Why Love May Hinge on Your Credit Score

Credit scores were originally developed to help lenders gauge how likely a person is to pay back a loan. In a first-of-its-kind study by the Federal Reserve Board, researchers found evidence that your credit score has predictive value when it comes to relationships forming and potentially separating as well.

 

Relationships Forming

You're likely to find someone with a credit score close to your own when you're looking for love. The authors of the study note that even at the start of a relationship, two people tend to have more similar credit scores than if they were chosen at random from the general population.
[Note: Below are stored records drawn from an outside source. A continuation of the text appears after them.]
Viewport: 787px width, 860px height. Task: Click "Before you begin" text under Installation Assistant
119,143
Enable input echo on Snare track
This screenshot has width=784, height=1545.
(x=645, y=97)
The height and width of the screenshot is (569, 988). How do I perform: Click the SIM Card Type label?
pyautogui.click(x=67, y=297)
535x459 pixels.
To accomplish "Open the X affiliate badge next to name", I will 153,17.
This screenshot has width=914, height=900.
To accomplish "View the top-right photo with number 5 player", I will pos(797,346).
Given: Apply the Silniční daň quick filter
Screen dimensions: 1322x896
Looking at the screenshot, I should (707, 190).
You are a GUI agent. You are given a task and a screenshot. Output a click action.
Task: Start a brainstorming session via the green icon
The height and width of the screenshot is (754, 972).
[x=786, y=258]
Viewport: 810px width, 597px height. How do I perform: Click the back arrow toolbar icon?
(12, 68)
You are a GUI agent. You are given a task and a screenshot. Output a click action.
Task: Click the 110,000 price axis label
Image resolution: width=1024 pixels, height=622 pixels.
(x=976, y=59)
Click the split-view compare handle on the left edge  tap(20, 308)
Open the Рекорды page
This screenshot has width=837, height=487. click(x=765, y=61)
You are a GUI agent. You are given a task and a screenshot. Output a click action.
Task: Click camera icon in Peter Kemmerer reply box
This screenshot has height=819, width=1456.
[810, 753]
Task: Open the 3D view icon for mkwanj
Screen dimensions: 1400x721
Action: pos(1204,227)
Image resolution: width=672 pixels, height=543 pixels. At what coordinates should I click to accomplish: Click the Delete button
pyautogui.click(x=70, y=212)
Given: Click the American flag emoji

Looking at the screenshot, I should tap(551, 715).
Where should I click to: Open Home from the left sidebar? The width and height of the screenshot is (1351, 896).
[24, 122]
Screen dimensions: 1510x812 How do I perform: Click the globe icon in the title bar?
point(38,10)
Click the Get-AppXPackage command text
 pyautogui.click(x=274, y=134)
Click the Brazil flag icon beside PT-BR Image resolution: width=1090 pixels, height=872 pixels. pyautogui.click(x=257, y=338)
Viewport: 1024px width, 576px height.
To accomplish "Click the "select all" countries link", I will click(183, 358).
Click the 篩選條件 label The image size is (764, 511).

Although people might not exchange credit scores on their first date (or even for months to follow), a credit score is indicative of your potential partner's personality and can indicate whether he has budgeting and financial management skills.

 

Relationship Duration

Not all relationships last forever, and the difference between your credit score and that of your significant other can be indicative of whether your relationship is going to stand the test of time. Raising your credit score by about 100 points increases the likelihood of your relationship lasting by about a third each year, according to the study. One potential reason for this is that a lower score brings down the couple's average, which can impact their ability to get a mortgage or other financing.

 

Larger Implications of Credit Scores

Although your credit score is designed to reflect how likely you are to default on a loan, the behaviors that affect your credit score correlate with those that show you're trustworthy. Your relationship probably isn't going to last if you can't trust your partner. When the researchers substituted credit scores for "trustworthiness" as determined by a survey in predicting whether committed couples remained together, they found the two generated similar results.

 

Financial Impacts on Relationships

Your credit score isn't the be-all and end-all of your financial circumstances, but how you handle money has an impact on your relationships. You should have a heart-to-heart about your respective financial circumstances when you're considering making a romantic relationship permanent, including divulging what's in your credit report. It doesn't necessarily mean that your relationship is doomed if you and your honey have different scores, but being able to talk about your differences could be key if you want your relationship to last forever.